In precisely that moment, as I stood immobile like a deer caught in headlights, the full comprehension of surrender jarred me like a hammer blow. Today I would witness no Scottish parade. This would be no celebration of our traditions, paraded in front of me like some elaborate people’s opera… no familiar high skirl of pipes, no chanter drone, no rousing tunes of war.
This procession was not an Edinburgh Festival March.
My head reluctantly turned; the need to assuage my curiosity overcoming my reticence to acknowledge the passing of an era.
In the brilliant sunshine that only northern climes can provide, an immaculately uniformed grey drum major marched in front, a red sash across his chest, but there any similarity with old memories ended. The helmet of this new leader was polished silvery grey; his weird manic goosestep looked awkward and staccato compared to the confident swish and swagger of tartan we were familiar with. The brass band behind him played strange tunes which seemed to hurt my ears, and I grimaced in recoil. I sensed we all did.
The bass drone of the pipes was gone, replaced by the low gears of the tanks following the band, their tracks making a crunching sound against the tarmac street and tramlines. I felt the growing vibration in my very soul; it was the grinding of our freedom, the destruction of our way of life. As the first tanks passed me, I sensed the pulverization of the history of my people under their screeching tracks.
Heads and shoulders of dark men thrust forth from their mechanical insides, looking around in wonder, ignoring us, the people out to see them. They gazed at the high castle shining in the bright sunshine behind me, their expressions confident, proud.
The expressions of victors.
Then armored cars and unfamiliar vehicles filled with gaudily dressed officers. Fancy grey uniforms filled with oppressive men with veneer smiles, looking past me, looking at the symbol of their victory, the battlements of once proud Edinburgh Castle.

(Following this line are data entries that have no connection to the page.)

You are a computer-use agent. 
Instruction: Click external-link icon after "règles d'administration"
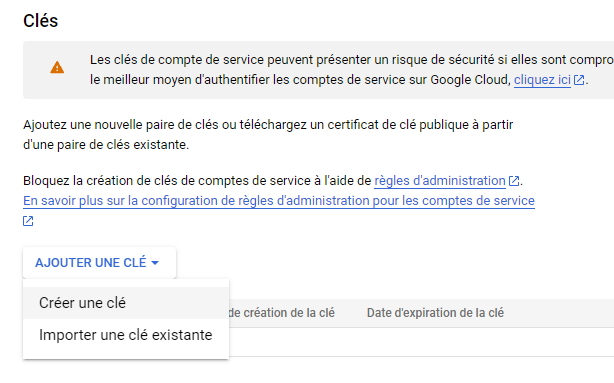[514, 181]
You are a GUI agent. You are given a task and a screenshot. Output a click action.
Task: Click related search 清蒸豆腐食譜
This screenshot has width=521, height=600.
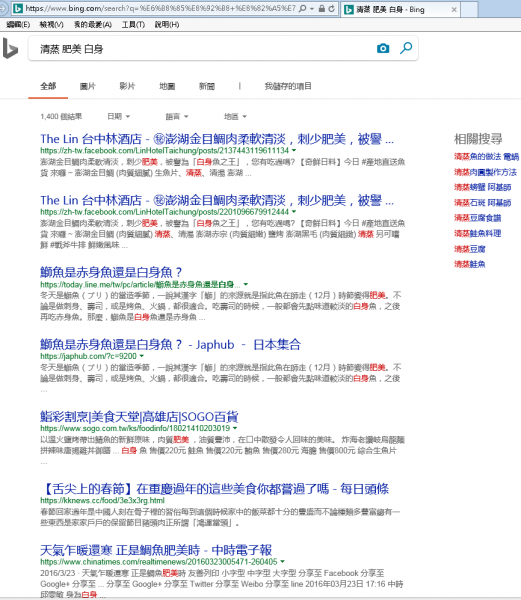pos(477,218)
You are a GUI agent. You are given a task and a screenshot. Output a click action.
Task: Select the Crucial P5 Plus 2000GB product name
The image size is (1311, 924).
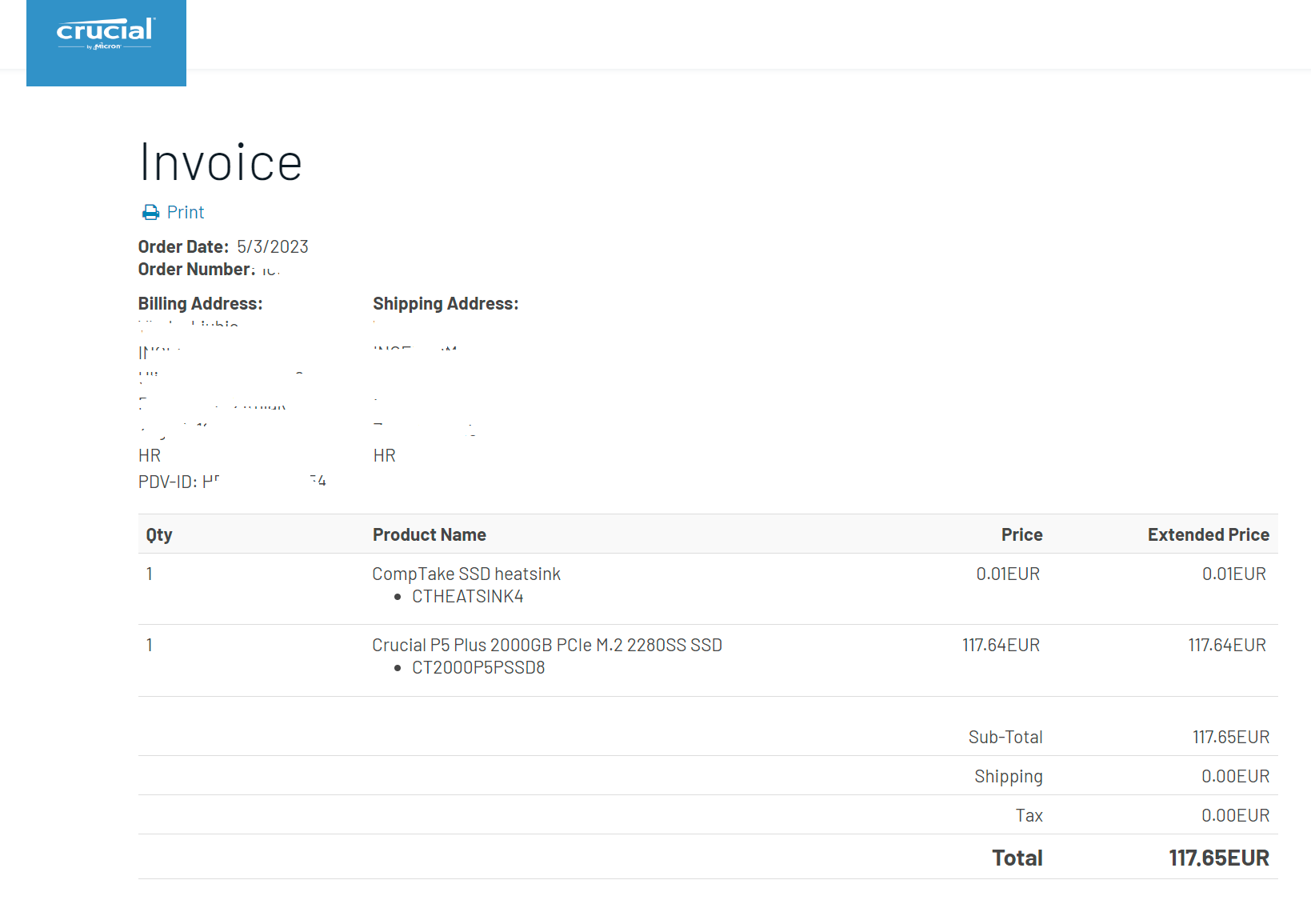(547, 646)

As goose-stepping grey men marched behind the armored cars, I turned away, pushing politely past the thin line of onlookers, past the tall red Nazi banners tied to the railings of Princes Street Gardens. I looked for the nearest opening to retreat down into the gardens, but they were locked, guarded by German soldiers. Resisting the overwhelming desire to run, I casually walked against the direction of the parade, my eyes fixed on the paving stones in front of me, not wanting to catch the eye of the soldiers lining the railings. I was desperate to get away from Princes Street; at that moment I would have hopped on a tramcar to the moon.